- [LISTED ENTRIES]
* * * * *

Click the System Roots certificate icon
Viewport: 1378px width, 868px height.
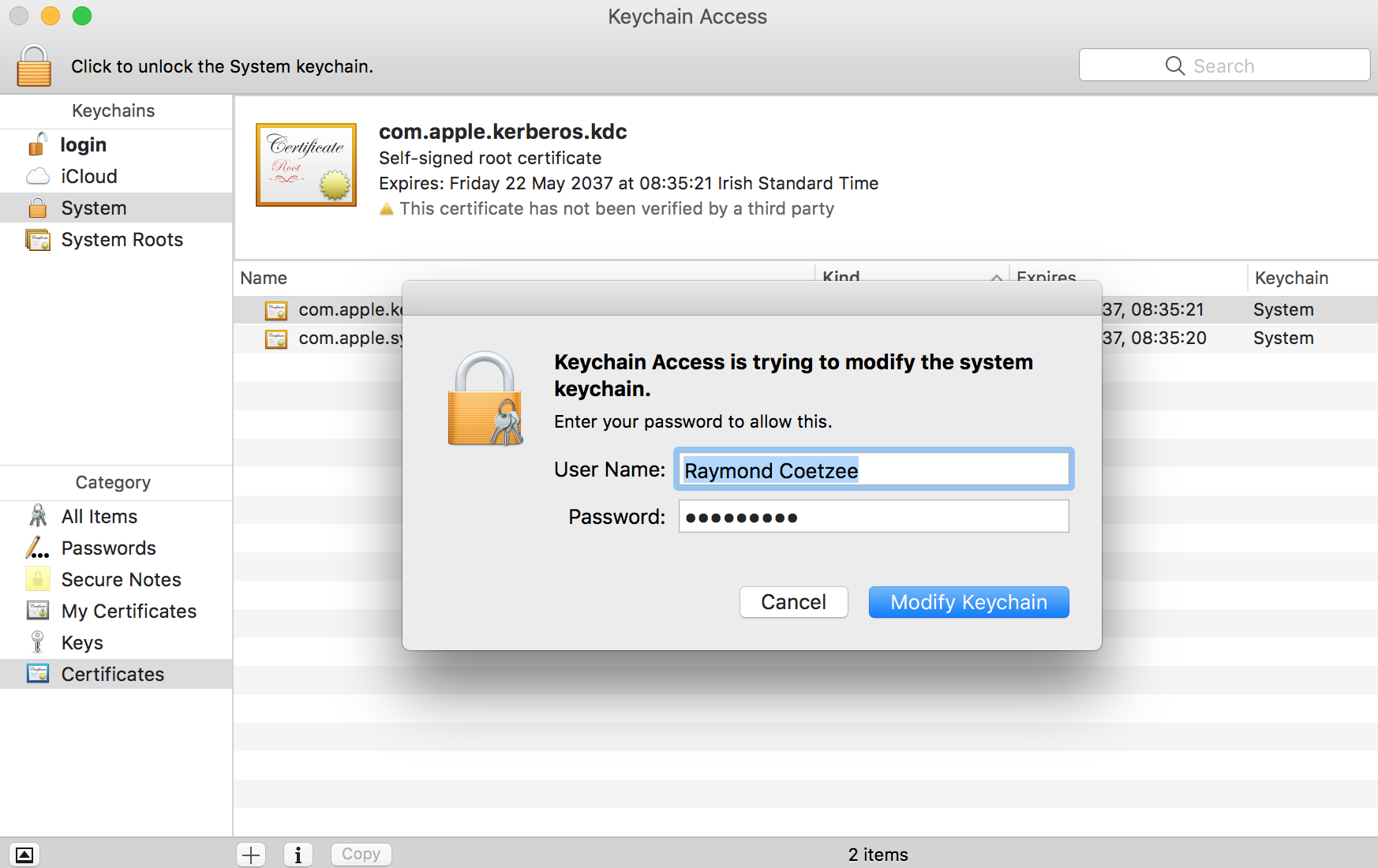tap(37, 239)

* * * * *

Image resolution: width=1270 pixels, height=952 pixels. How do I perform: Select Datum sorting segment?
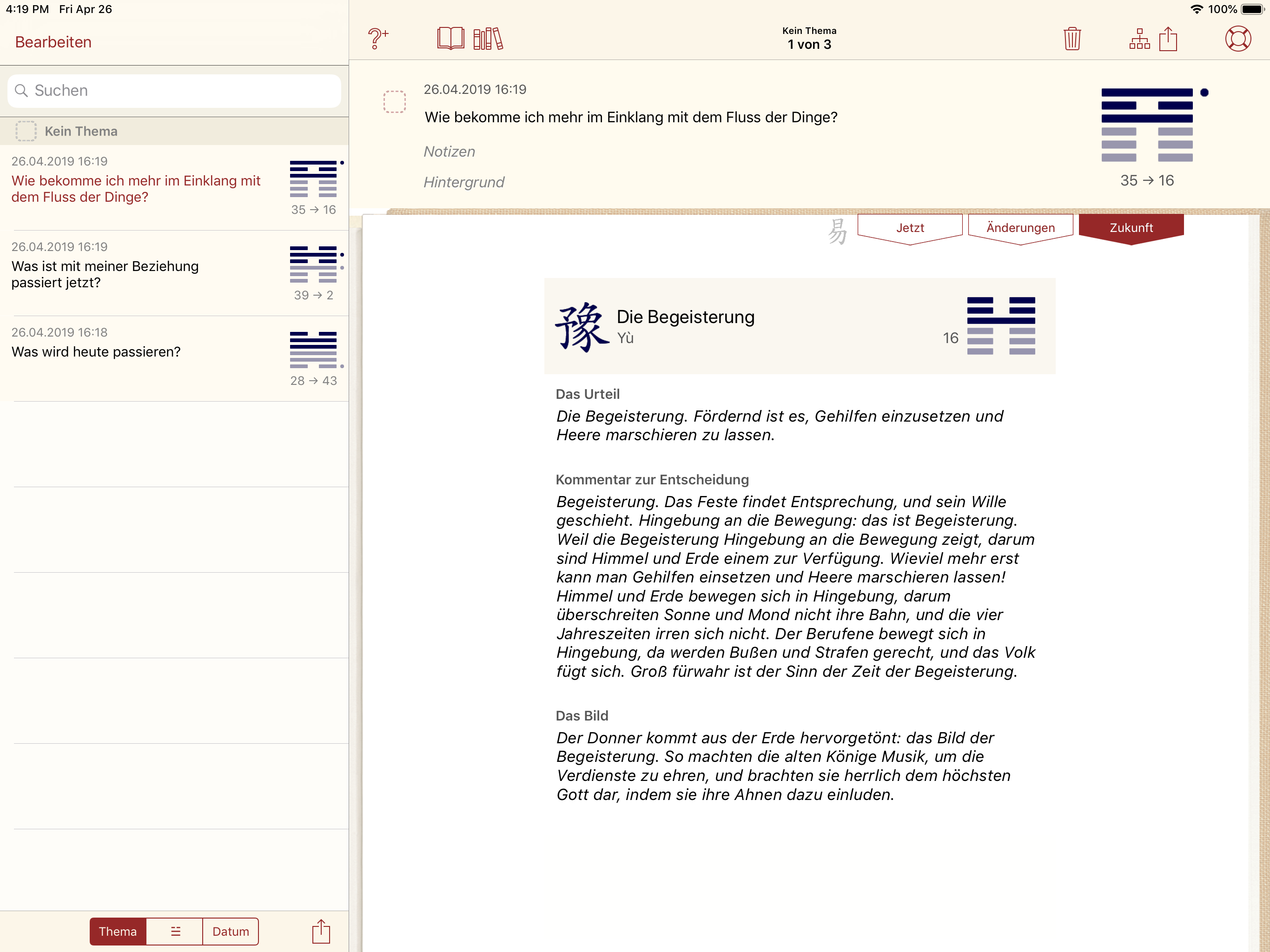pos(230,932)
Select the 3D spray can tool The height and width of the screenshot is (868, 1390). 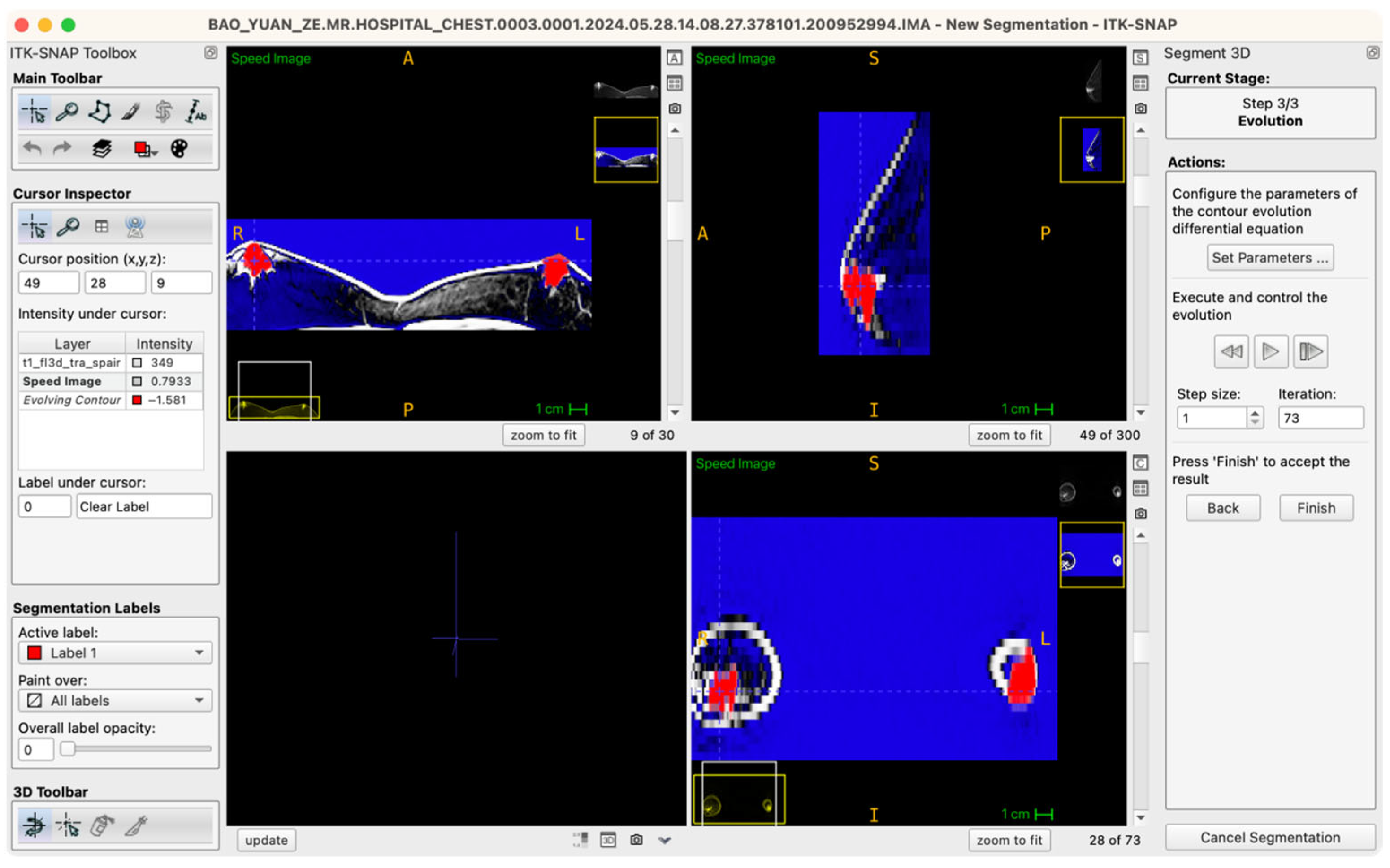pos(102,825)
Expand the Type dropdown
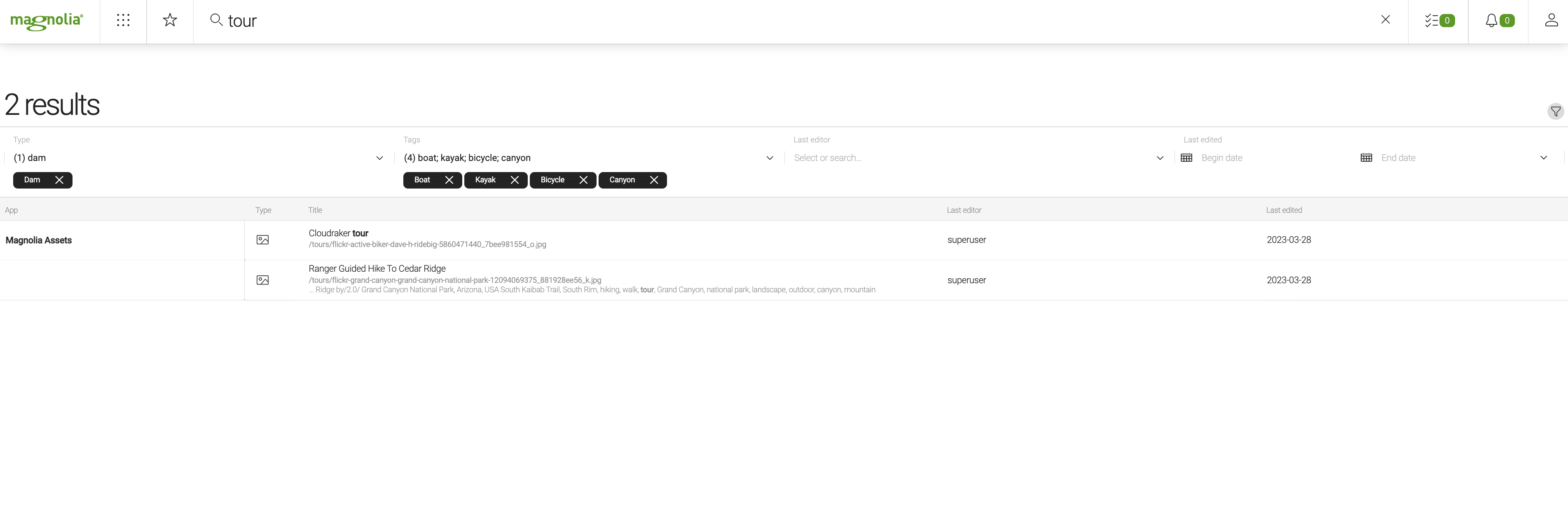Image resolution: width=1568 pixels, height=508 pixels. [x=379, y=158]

* * * * *

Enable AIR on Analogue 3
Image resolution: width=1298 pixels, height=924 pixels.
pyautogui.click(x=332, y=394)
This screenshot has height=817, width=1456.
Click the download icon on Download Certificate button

* * * * *

- [TASK DESCRIPTION]
Copy every line of the material above in which the word "icon" appears.

- [ANSWER SPACE]
Click the System Roots certificate icon
Click the download icon on Download Certificate button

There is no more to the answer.